Uninsured millennials looking to Obamacare for affordable insurance 02:10

(CBS News) MIDDLETOWN, N.Y. - The government is still trying to heal its troubled website, healthcare.gov, which has been overwhelmed by millions of people trying to enroll in the new health-insurance exchanges. Enrollment functions will be unavailable during overnight hours this weekend while technicians do their work.

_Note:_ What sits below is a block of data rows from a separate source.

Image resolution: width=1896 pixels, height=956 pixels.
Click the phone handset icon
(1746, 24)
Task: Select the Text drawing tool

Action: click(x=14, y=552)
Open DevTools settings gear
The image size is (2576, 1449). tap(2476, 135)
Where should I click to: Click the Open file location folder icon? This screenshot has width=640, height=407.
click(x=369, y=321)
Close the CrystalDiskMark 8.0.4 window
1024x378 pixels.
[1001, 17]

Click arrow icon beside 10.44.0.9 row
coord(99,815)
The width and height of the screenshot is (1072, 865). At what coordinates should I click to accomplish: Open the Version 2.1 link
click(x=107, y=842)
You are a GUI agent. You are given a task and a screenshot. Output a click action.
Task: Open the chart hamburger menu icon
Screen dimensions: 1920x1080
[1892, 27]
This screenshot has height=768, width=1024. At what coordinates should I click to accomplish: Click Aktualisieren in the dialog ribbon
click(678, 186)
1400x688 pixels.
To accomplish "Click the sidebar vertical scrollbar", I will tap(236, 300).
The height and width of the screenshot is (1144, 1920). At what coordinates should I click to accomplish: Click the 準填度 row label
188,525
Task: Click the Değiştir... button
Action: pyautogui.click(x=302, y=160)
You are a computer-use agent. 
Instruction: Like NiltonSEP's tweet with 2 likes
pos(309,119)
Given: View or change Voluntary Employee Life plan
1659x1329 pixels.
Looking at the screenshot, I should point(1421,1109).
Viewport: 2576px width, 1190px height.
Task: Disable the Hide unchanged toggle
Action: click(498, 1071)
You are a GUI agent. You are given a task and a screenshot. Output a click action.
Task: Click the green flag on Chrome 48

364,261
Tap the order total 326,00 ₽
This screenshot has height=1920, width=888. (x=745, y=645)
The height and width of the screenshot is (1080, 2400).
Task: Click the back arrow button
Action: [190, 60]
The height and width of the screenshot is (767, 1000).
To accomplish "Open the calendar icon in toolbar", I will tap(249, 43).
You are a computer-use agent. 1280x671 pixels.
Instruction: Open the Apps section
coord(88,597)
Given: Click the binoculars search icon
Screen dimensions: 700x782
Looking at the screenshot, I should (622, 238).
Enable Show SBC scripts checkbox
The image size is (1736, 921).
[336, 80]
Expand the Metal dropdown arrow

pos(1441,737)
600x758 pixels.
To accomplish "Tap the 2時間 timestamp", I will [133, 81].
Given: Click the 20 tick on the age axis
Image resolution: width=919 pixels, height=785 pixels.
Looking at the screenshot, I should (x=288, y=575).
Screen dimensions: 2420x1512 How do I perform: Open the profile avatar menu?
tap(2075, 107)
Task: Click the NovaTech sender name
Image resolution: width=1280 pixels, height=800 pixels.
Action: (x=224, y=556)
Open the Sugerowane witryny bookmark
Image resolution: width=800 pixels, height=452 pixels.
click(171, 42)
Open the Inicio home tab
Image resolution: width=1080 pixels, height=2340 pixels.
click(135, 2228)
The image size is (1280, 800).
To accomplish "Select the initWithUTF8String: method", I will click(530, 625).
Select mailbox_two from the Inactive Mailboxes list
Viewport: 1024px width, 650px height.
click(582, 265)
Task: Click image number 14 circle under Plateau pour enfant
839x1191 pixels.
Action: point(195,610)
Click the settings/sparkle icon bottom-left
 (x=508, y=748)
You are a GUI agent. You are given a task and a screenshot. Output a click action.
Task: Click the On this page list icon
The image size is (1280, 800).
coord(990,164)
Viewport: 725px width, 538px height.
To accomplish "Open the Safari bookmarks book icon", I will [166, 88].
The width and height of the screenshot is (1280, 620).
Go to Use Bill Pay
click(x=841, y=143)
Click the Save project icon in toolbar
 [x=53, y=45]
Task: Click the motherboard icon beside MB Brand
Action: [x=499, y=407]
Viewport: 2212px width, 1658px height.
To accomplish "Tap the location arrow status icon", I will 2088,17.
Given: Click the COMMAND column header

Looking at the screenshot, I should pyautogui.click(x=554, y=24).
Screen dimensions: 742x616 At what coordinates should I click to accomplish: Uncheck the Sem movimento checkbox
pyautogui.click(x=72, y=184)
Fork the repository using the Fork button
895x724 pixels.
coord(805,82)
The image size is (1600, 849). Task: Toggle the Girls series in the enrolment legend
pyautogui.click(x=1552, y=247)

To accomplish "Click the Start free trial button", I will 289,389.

Those issues are taking place while the government takes new approaches trying to court millennials to enroll.

Special Section: Obamacare Kicks Off

When pizzeria manager Kristen Aveis turned 27 earlier this year, she was too old to be covered by her parents' insurance, so she bought catastrophic coverage from private insurer Empire BlueCross BlueShield. At $163 a month she says it's all she could afford.

"Anything billed through the hospital, any major medical expense that was billed to a hospital was covered," said Aveis. "The fine print in that was that no doctors' fees were covered."

That fine print became clear to Aveis when she faced thousands of dollars in doctors' fees and collections notes after a series of tests from a health scare which turned out to be a false alarm.

"I paid about $10,000 out of pocket in 2012 for those procedures," said Aveis. "I really, I had no idea it was going to be that much money."

Right now, she has no coverage.

"I said I can't afford to pay, you know, $200 a month almost to health insurance and also pay all these bills at the same time," she said. "The only thing that exists that will be affordable for me is something from the Affordable Care Act from the New York health exchange."

According to the Kaiser Foundation, 61 percent of adults say they're uninsured because they're unemployed or the cost is too high.

The government plans to enroll about 7 million Americans in health-care exchanges that offer subsidized health insurance by next spring. But in order for it to work, 2.7 million young adults like Aveis must be recruited to offset costs of older Americans who are less healthy.

Aveis tried to shop in the exchange this week for a plan in her $250 price range but, like many, experienced problems online. She'll keep trying until she's covered.